# Distributed lag

In statistics and econometrics, a distributed lag model is a model for time series data in which a regression equation is used to predict current values of a dependent variable based on both the current values of an explanatory variable and the lagged (past period) values of this explanatory variable.[1][2]

The starting point for a distributed lag model is an assumed structure of the form

$y_t = a + w_0x_t + w_1x_{t-1} + w_2x_{t-2} + ... + \text{error term}$

or the form

$y_t = a + w_0x_t + w_1x_{t-1} + w_2x_{t-2} + ... + w_nx_{t-n} + \text{error term},$

where yt is the value at time period t of the dependent variable y, a is the intercept term to be estimated, and wi is called the lag weight (also to be estimated) placed on the value i periods previously of the explanatory variable x. In the first equation, the dependent variable is assumed to be affected by values of the independent variable arbitrarily far in the past, so the number of lag weights is infinite and the model is called an infinite distributed lag model. In the alternative, second, equation, there are only a finite number of lag weights, indicating an assumption that there is a maximum lag beyond which values of the independent variable do not affect the dependent variable; a model based on this assumption is called a finite distributed lag model.

In an infinite distributed lag model, an infinite number of lag weights need to be estimated; clearly this can be done only if some structure is assumed for the relation between the various lag weights, with the entire infinitude of them expressible in terms of a finite number of assumed underlying parameters. In a finite distributed lag model, the parameters could be directly estimated by ordinary least squares (assuming the number of data points sufficiently exceeds the number of lag weights); nevertheless, such estimation may give very imprecise results due to extreme multicollinearity among the various lagged values of the independent variable, so again it may be necessary to assume some structure for the relation between the various lag weights.

The concept of distributed lag models easily generalizes to the context of more than one right-side explanatory variable.

## Unstructured estimation

The simplest way to estimate parameters associated with distributed lags is by ordinary least squares, assuming a fixed maximum lag $p$, assuming independent and identically distributed errors, and imposing no structure on the relationship of the coefficients of the lagged explanators with each other. However, multicollinearity among the lagged explanators often arises, leading to high variance of the coefficient estimates.

## Structured estimation

Structured distributed lag models come in two types: finite and infinite. Infinite distributed lags allow the value of the independent variable at a particular time to influence the dependent variable infinitely far into the future, or to put it another way, they allow the current value of the dependent variable to be influenced by values of the independent variable that occurred infinitely long ago; but beyond some lag length the effects taper off toward zero. Finite distributed lags allow for the independent variable at a particular time to influence the dependent variable for only a finite number of periods.

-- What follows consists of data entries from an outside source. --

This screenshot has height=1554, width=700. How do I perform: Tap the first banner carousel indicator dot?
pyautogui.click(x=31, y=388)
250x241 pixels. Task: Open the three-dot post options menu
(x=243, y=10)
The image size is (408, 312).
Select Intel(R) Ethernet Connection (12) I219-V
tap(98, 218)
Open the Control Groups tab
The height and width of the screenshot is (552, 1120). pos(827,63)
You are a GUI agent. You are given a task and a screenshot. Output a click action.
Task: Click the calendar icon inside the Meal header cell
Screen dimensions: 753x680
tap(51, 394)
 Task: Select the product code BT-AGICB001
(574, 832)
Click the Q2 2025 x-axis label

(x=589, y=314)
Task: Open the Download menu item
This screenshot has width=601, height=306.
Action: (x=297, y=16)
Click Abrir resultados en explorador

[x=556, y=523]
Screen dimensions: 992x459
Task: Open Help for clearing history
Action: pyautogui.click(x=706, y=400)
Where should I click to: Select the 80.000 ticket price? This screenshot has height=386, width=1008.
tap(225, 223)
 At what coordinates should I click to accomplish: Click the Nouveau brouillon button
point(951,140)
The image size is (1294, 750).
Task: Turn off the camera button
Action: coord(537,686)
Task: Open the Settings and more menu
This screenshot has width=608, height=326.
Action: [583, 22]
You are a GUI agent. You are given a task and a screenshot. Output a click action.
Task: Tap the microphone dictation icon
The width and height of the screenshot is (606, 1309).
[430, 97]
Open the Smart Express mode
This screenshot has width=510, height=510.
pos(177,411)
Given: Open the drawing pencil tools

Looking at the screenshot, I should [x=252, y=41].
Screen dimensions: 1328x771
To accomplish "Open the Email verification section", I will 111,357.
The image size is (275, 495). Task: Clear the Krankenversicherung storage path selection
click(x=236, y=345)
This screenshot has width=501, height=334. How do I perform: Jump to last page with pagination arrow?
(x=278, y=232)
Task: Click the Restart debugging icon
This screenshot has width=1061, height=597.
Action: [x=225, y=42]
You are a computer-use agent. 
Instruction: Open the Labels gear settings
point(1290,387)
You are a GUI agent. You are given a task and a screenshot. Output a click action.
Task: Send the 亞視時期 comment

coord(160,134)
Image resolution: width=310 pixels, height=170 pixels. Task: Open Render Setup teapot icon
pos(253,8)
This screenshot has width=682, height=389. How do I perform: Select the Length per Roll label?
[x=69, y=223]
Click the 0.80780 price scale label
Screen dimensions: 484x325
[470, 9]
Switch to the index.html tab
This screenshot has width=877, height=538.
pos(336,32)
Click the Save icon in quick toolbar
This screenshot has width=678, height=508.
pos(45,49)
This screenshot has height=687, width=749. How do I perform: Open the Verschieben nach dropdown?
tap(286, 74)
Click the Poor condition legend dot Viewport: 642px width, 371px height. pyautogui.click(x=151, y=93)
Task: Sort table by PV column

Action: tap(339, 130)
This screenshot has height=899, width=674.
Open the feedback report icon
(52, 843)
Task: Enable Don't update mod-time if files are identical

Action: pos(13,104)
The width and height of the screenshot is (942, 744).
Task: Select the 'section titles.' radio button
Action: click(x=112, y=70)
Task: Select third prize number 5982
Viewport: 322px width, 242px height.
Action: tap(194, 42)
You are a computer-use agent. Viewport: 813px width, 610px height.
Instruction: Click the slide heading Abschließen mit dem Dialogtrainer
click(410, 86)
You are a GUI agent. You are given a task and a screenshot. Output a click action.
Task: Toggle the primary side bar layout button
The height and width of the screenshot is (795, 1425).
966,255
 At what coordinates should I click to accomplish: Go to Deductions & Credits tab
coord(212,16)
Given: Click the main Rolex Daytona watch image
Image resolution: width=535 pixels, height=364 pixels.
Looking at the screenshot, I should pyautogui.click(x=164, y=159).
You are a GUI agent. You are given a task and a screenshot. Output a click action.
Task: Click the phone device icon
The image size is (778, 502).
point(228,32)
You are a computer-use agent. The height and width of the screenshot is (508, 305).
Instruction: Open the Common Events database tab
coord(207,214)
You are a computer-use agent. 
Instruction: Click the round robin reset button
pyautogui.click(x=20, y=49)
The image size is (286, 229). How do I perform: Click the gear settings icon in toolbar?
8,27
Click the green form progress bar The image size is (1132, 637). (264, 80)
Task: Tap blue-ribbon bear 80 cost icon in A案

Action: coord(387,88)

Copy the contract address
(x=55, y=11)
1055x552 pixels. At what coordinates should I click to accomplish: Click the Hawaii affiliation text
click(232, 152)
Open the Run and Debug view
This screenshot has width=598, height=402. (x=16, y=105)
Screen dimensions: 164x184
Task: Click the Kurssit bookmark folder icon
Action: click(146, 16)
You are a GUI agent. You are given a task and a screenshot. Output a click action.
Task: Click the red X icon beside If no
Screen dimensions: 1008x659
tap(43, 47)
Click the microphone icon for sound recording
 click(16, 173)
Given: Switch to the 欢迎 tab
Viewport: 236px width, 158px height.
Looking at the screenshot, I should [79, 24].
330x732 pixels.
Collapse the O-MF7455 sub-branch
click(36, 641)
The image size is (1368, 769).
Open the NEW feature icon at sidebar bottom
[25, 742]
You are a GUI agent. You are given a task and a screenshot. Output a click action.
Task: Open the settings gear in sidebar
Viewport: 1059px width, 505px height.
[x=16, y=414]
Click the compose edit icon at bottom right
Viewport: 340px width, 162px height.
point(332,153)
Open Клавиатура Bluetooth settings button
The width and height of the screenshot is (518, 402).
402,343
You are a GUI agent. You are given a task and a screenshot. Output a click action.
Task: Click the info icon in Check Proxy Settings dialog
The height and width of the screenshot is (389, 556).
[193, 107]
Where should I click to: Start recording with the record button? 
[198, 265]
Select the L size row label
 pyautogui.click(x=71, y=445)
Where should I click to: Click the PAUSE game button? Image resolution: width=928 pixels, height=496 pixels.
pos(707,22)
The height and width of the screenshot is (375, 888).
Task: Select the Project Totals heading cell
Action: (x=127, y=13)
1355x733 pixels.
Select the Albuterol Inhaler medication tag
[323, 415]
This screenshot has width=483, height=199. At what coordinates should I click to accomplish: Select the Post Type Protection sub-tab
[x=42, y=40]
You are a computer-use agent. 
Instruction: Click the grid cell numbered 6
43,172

### Finite distributed lags

The most important structured finite distributed lag model is the Almon lag model.[3] This model allows the data to determine the shape of the lag structure, but the researcher must specify the maximum lag length; an incorrectly specified maximum lag length can distort the shape of the estimated lag structure as well as the cumulative effect of the independent variable. The Almon lag assumes that k+1 lag weights are related to n+1 linearly estimable underlying parameters (n<k) aj according to

$w_i = \sum_{j=0}^{n} a_j i^j$

for $i=0, \dots , k.$

### Infinite distributed lags

The most common type of structured infinite distributed lag model is the geometric lag, also known as the Koyck lag. In this lag structure, the weights (magnitudes of influence) of the lagged independent variable values decline exponentially with the length of the lag; while the shape of the lag structure is thus fully imposed by the choice of this technique, the rate of decline as well as the overall magnitude of effect are determined by the data. Specification of the regression equation is very straightforward: one includes as explanators (right-hand side variables in the regression) the one-period-lagged value of the dependent variable and the current value of the independent variable:

$y_t= a + \lambda y_{t-1} + bx_t + \text{error term},$

where $0 \le \lambda < 1$. In this model, the short-run (same-period) effect of a unit change in the independent variable is the value of b, while the long-run (cumulative) effect of a sustained unit change in the independent variable can be shown to be

$b+ \lambda b + \lambda^2 b + ... = b/(1-\lambda).$

Other infinite distributed lag models have been proposed to allow the data to determine the shape of the lag structure. The polynomial inverse lag[4][5] assumes that the lag weights are related to underlying, linearly estimable parameters aj according to

$w_i = \sum_{j=2}^{n}\frac{a_j}{(i+1)^j},$

for $i=0, \dots , \infty .$

The geometric combination lag[6] assumes that the lags weights are related to underlying, linearly estimable parameters aj according to either

$w_i = \sum_{j=2}^{n} a_j(1/j)^i,$

for $i=0, \dots , \infty$ or

$w_i = \sum_{j=1}^{n} a_j [j/(n+1)]^i,$

for $i=0, \dots , \infty .$

The gamma lag[7] and the rational lag[8] are other infinite distributed lag structures.